Cousin to the Monarch is the Queen butterflyDanaus gilippus.  It’s more common than the Monarch and a resident of Central Texas.

I like this shot of a family reunion:  Monarch and Queen enjoying a meal of Goldeneye together.

 

The prize for most common of the large swallowtails in my garden definitely goes to the Pipevine SwallowtailBattus philenor. I grow a host plant, the White-veined Dutchman’s pipe and have enjoyed these gorgeous butterflies all growing season as they visited.  Their life-cycle for this year is closing, but my Dutchman’s pipe has seeded out and the mother plants will overwinter, so there should be plenty of the host plant for next year’s butterfly babies.  I’ve already promised to share seedlings with gardener buddies next spring.

 

Dressed in fall colors are a couple of year-round visitors, a Red Admiral, Vanessa atalanta,

The Admiral is nectaring on a Plateau goldeneye. The purple daisies in the background are Fall Aster (Symphyotrichum oblongifolium).

 

…and a Gulf FritillaryAgraulis vanillae.

The Fritillary is nectaring on a West Texas native, Shrubby blue sage (Salvia ballotiflora).

 

In addition to eating, insects are mating to assure a next generation.  These two Clouded skippersLerema accius, pitched woo on the foliage of a Turk’s cap.

 

I had a difficult time identifying this lovely critter, but  I believe it’s a Four-spotted PalpitaPalpita quadristigmalis.

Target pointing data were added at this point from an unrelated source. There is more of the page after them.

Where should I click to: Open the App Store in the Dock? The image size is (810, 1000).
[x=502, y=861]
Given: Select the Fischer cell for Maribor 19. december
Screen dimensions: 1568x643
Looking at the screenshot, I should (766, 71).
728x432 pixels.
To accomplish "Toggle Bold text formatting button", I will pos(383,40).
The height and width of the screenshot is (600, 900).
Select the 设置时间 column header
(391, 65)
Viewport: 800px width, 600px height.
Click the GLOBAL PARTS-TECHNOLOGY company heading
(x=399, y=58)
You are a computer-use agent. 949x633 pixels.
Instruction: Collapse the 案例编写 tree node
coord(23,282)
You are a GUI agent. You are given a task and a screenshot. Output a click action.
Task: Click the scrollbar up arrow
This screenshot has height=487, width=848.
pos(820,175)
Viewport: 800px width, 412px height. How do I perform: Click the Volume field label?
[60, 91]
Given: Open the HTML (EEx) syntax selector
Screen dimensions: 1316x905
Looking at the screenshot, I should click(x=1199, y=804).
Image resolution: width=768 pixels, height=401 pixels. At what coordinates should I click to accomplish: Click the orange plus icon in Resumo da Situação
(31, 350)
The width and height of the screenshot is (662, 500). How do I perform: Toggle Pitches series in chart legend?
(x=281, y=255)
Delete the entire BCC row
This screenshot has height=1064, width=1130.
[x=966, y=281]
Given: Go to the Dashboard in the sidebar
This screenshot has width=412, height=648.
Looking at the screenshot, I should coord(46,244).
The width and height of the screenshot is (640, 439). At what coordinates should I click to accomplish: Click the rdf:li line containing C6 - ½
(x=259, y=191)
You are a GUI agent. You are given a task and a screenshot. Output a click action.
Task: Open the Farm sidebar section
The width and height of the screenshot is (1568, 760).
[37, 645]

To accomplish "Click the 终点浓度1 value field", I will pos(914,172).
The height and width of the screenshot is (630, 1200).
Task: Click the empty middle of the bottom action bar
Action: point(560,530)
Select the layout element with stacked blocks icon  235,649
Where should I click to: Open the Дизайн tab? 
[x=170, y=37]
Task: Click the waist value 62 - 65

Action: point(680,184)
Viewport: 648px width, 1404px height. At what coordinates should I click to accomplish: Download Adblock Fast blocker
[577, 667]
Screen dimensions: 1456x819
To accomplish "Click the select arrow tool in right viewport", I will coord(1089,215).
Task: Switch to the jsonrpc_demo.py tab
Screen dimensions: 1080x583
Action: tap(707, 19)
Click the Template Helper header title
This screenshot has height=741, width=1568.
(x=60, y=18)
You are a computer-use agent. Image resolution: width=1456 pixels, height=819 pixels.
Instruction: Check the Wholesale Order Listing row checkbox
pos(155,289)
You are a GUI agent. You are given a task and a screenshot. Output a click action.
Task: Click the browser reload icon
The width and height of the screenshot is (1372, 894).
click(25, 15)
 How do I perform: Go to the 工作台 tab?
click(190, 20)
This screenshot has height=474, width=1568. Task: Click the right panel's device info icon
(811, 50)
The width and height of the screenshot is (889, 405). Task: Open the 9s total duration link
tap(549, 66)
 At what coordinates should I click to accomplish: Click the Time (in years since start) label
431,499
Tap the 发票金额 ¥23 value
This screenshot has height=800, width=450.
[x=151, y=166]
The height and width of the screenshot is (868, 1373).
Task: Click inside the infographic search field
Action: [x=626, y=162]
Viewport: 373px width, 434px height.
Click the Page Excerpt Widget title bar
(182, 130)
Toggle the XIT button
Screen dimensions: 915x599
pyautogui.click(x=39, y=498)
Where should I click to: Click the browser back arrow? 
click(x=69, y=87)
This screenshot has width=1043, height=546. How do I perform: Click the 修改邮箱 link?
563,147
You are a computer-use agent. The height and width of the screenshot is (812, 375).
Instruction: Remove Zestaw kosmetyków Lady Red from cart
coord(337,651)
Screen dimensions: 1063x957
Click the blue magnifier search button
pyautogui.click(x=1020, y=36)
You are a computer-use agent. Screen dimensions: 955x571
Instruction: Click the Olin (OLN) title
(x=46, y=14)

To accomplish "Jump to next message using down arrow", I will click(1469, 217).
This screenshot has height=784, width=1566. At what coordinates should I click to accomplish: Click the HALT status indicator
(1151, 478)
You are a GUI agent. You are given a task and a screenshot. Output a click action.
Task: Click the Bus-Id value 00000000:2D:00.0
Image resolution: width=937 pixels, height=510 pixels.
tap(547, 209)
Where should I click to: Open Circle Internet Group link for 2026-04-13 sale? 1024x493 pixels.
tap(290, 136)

It doesn’t show the four spots, but that could be the limitations of my camera or that the wings are a bit tattered and the shape of the wings and body are similar to the targeted insect. I think this is one of the multitudes of early evening/nighttime pollinators, though it’s hard to tell.

Did you think I forgot about the bees?  Nope, of course I didn’t!  My honeybees are all over the place and even with our many rainy days,  if just a bit of sunshine streams through the clouds, the bees are out-and-about.

The Green Sweat bee, Halictidae, sports a gorgeous color which complements its food source.  These pretties have been active in the past month or two.  Some nest in wood, others in the ground.

 

This fast-flying, quick-nectaring bee was hard to catch, but I think it’s a Longhorned bee, Apidae.  The individuals I’ve seen have favored the Henry Duelberg blooms as shown here.

 

More common in my garden are the Eastern Carpenter bees.  This one is also a fan of the Henry Duelberg blooms.

That Henry Duelberg sage–it’s a pollinator winner!

 

Alongside the pollinators, some hangers-on appeared.  I typically see Obscure Bird GrasshoppersSchistocerca obscura, in the fall and this year didn’t disappoint.

Hanging on a window screen, he/she looked warily at me as I sneaked a shot.

There’s nothing obscure about this big beauty!

 

Common Green DarnersAnax junius,  dart here and there in the gardens, and when they alight, are camouflaged by foliage–hard to see, but lovely to behold once observed.  This one was easy to spot and cooperative with the photographer.

 

There is much happening in my fall garden!  What’s in your autumn–or spring–garden?  Share you wild happenings and don’t forget to leave a link when you comment.  Happy wildlife gardening!